(Entries taken from a collection)
═══
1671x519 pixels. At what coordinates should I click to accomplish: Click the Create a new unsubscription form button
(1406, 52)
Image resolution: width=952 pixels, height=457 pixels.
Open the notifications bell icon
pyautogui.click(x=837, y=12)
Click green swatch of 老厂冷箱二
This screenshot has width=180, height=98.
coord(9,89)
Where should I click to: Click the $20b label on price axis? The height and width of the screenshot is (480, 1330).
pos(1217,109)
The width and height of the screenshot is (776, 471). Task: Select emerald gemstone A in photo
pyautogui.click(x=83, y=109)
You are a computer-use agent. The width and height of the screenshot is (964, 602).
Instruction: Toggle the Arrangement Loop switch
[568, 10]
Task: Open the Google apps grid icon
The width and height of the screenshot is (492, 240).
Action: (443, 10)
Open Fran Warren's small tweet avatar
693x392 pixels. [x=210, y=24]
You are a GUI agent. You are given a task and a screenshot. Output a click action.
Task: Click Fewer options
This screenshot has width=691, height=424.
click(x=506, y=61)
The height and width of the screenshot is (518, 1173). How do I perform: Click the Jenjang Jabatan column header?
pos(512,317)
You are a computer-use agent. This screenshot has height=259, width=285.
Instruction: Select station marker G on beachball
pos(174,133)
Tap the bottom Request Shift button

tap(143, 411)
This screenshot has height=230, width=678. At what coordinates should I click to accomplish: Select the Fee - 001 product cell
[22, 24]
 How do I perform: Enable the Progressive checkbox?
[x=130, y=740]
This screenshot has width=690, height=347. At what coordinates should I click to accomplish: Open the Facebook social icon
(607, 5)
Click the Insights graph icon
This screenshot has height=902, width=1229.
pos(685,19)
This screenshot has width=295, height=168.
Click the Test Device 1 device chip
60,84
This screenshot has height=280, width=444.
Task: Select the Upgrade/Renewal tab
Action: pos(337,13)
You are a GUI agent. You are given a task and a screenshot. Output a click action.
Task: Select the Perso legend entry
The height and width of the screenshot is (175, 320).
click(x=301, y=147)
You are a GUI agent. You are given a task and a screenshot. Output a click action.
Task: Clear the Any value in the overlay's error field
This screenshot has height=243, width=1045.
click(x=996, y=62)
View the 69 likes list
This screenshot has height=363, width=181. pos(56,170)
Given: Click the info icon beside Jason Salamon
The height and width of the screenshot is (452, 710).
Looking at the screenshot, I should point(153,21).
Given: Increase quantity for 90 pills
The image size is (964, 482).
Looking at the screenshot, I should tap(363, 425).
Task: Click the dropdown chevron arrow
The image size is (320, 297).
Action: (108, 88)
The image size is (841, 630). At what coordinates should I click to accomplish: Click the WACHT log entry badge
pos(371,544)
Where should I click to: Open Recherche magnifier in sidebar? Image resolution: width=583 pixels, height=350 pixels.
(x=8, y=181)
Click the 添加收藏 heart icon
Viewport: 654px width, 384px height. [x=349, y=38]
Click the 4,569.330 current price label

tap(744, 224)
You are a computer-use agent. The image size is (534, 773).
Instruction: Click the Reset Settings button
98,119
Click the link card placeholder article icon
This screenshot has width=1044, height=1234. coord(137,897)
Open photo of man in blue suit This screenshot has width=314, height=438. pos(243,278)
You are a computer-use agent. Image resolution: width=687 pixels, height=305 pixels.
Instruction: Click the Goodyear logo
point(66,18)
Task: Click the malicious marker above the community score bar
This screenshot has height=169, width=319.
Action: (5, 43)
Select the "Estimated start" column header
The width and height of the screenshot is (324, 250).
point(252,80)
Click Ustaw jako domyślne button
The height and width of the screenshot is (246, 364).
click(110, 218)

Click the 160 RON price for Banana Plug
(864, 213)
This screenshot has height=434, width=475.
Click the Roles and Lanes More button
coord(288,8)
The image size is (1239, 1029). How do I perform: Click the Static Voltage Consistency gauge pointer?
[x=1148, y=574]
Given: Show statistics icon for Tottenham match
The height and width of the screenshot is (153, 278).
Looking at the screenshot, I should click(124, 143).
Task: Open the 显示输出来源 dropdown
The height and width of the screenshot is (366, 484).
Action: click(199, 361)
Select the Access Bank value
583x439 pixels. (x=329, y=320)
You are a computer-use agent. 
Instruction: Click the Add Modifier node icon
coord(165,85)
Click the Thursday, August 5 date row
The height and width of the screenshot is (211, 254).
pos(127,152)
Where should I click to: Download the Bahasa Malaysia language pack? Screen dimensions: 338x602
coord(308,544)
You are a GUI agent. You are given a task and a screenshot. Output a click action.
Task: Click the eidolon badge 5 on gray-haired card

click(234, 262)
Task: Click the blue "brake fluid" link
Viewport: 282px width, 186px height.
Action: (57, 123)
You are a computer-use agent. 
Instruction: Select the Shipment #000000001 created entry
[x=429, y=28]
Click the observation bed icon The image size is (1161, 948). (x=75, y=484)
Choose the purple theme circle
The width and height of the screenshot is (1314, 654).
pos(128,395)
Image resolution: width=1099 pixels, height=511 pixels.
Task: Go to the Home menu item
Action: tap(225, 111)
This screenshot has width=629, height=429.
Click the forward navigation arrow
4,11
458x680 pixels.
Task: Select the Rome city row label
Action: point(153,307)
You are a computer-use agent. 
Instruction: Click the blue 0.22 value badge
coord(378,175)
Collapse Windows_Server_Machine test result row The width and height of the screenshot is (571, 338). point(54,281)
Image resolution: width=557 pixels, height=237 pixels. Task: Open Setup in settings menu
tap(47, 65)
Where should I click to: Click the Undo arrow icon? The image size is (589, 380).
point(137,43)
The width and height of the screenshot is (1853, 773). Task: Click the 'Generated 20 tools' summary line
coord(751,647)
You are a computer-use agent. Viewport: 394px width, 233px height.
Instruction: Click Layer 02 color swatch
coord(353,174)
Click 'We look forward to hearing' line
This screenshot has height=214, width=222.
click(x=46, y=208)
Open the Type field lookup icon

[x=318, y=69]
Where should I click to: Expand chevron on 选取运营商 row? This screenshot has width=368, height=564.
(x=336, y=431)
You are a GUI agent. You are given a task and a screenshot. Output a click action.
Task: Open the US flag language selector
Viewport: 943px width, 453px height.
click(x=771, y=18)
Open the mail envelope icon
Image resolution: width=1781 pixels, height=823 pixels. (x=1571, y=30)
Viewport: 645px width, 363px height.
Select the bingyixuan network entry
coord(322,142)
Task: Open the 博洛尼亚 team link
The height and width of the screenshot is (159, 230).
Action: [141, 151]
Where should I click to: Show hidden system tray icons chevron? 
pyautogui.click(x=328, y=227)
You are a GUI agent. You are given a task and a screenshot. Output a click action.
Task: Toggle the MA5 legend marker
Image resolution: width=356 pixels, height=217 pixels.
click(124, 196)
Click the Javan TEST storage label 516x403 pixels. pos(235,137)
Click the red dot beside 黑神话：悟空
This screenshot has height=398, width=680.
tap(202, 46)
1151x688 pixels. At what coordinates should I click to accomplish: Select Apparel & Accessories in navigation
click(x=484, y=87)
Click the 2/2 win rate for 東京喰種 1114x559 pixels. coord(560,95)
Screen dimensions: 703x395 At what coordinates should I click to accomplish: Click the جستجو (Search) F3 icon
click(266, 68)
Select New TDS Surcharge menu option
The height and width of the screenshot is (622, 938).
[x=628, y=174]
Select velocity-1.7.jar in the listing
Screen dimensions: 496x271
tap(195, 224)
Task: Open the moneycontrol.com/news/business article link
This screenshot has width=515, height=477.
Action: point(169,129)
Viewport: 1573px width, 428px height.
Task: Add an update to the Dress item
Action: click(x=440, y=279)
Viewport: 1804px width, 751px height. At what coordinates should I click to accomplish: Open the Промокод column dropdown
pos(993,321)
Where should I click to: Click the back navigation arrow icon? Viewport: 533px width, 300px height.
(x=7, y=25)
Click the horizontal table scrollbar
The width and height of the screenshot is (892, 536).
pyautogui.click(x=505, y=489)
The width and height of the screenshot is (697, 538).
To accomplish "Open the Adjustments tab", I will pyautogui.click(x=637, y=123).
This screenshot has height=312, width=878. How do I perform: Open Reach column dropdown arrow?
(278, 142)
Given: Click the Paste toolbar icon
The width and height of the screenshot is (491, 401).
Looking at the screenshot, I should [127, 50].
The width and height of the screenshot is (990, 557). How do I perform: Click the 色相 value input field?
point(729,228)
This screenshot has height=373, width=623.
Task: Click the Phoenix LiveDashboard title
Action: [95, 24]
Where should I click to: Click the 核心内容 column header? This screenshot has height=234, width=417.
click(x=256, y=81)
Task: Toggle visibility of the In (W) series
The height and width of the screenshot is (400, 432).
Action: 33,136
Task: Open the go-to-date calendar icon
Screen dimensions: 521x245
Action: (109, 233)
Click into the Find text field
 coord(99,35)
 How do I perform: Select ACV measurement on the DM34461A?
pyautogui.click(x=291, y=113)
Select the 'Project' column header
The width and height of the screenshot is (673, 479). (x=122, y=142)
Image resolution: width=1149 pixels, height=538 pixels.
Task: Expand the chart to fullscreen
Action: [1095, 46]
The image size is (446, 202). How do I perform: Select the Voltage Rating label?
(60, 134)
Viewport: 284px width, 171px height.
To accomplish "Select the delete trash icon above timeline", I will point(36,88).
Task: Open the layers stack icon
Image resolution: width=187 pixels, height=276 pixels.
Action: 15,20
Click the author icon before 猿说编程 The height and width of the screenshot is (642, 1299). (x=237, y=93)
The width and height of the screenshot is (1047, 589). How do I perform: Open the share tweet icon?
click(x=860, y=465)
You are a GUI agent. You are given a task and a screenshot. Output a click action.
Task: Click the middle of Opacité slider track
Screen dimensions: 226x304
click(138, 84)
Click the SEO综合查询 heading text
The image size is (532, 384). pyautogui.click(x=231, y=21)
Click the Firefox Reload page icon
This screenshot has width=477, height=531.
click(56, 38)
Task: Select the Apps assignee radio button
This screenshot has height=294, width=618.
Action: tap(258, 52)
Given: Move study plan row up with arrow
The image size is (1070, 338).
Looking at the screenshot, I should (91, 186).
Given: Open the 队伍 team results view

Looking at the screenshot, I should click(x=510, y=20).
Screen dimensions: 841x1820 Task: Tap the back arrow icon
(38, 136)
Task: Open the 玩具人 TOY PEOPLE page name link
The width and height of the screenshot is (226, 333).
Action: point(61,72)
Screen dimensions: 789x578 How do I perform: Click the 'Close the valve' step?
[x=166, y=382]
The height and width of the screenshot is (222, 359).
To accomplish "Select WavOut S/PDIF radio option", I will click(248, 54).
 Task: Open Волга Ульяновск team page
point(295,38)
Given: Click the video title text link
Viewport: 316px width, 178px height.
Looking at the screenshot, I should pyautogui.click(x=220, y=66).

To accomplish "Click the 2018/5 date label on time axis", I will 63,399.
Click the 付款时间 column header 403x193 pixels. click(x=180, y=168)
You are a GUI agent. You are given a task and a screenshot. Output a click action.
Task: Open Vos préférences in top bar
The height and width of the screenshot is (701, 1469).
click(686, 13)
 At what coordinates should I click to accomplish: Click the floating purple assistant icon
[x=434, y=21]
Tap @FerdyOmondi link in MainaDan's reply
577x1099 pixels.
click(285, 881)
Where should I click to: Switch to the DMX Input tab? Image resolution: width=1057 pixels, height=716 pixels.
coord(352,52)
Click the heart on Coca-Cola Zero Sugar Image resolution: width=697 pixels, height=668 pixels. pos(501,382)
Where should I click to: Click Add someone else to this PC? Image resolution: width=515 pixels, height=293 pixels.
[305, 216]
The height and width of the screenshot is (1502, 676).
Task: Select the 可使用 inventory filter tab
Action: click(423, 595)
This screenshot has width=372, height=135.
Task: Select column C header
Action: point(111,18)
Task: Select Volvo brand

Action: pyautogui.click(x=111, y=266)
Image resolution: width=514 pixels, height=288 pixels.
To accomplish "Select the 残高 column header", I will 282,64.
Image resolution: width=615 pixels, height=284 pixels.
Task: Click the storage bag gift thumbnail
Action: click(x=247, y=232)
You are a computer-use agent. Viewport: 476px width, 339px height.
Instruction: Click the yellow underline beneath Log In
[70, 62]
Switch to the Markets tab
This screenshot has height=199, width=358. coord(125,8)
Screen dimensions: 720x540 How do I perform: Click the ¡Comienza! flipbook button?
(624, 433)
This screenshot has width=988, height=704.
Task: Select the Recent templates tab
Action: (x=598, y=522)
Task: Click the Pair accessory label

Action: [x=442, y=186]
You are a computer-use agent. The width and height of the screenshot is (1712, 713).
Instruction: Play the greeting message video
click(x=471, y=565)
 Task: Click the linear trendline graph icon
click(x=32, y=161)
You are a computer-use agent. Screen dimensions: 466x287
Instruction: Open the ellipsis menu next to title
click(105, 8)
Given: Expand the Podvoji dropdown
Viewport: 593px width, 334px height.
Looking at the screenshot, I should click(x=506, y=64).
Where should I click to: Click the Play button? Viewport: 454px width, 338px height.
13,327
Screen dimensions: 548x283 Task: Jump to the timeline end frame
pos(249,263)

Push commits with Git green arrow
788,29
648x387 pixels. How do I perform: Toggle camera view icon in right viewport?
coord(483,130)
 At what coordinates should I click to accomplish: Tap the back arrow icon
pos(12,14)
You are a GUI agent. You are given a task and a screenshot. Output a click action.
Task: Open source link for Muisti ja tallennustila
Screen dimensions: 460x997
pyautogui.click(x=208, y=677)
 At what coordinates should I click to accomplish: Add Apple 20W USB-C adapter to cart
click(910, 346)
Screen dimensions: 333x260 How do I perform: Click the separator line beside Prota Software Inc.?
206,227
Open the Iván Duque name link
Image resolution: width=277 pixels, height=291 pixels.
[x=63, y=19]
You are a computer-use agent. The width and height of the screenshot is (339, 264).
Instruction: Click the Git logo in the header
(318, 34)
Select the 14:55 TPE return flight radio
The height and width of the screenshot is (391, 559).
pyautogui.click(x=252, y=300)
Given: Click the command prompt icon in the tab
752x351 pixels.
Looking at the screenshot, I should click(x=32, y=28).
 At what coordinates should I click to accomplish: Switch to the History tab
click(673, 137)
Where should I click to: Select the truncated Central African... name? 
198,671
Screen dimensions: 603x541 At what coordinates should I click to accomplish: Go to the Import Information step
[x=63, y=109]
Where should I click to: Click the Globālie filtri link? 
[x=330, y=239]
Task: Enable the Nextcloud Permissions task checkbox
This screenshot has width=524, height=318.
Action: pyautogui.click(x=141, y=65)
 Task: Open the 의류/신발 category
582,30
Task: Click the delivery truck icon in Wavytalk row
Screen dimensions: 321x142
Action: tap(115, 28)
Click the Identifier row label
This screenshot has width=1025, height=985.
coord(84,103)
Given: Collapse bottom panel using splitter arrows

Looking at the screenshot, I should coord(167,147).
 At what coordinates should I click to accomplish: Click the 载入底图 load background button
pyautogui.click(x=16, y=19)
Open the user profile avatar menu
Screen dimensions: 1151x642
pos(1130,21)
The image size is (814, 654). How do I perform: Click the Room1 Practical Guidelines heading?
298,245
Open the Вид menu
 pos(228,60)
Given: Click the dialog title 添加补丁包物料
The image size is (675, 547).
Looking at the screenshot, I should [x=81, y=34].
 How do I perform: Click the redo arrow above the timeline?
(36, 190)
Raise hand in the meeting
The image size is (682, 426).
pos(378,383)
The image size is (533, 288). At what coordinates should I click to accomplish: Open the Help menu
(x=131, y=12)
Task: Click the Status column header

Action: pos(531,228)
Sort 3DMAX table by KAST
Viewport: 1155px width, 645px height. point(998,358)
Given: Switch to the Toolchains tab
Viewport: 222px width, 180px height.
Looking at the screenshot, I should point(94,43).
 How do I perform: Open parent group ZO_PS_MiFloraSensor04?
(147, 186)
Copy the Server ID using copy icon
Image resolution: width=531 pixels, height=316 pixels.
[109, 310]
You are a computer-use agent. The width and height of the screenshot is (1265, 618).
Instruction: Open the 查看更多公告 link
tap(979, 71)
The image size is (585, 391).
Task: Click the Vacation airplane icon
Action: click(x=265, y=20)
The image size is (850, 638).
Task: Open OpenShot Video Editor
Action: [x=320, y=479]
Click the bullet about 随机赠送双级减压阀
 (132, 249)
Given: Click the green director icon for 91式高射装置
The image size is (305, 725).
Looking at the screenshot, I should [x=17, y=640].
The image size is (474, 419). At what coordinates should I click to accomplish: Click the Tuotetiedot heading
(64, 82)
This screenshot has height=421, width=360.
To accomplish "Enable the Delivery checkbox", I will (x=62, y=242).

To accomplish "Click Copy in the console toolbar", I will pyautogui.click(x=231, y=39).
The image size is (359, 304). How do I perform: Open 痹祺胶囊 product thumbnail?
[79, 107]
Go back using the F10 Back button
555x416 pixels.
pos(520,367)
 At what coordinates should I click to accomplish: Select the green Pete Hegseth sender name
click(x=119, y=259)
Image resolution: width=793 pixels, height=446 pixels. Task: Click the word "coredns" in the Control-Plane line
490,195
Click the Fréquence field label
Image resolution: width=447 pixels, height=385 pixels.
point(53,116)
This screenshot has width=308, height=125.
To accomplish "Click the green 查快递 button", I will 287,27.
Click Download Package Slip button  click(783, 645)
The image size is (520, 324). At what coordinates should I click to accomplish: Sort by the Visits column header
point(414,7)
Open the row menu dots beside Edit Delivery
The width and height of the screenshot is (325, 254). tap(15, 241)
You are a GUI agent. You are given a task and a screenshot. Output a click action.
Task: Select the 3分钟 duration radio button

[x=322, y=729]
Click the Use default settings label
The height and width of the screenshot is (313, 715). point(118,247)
═══
What you need to do =
Track down all lines above with the string "legend" and copy them.

Solved exercise =
Task: Select the Perso legend entry
Task: Toggle the MA5 legend marker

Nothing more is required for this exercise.